The anterior cruciate ligament (ACL) is a ligament deep within the knee that stabilizes the knee. A tear of the ACL commonly results from a twisting or hyperextension episode of the knee. Partial tears of the ACL do occur; however, it is far more common to have a complete tear. Due to the mechanism that causes ACL tears, meniscus tears commonly accompany an ACL tear.
At the time of injury, patients commonly report an audible pop. Following the initially injury, patients typically experience knee swelling, a feeling of instability and giving way when doing activities, as well as pain with squatting and jumping.

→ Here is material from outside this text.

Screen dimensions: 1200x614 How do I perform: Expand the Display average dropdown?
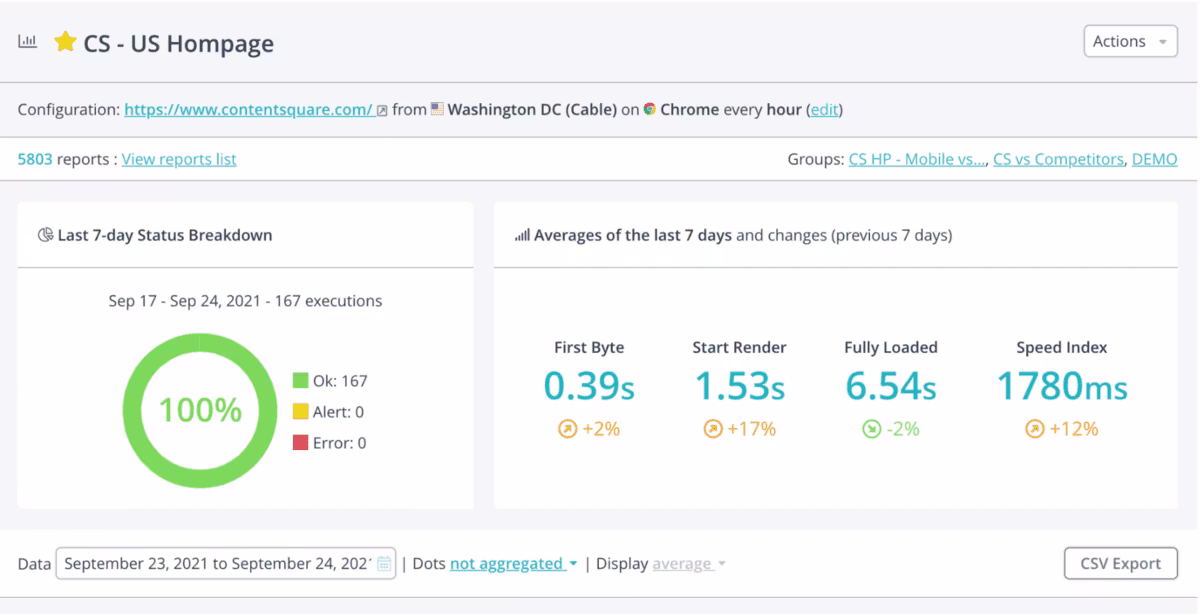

ACL injuries are confirmed by obtaining an MRI (magnetic resonance imaging) study of the knee. If swelling is painful and dramatic, causing decreased range of motion in the knee, sometimes aspiration of the knee is necessary to remove the accumulated fluid. It is also common for a patient to be placed on a short course of physical therapy to work on returning range of motion to normal and to help resolve the inflammation of the knee.
In case of a complete tear, arthroscopic surgery to reconstruct the torn ACL is necessary in most patients. This ACL is reconstructed with an allograft (cadaver tissue) or autograft (a tendon taken from the patient’s knee). Long-term knee instability from untreated ACL tears can lead to further meniscus damage and early onset degenerative arthritis.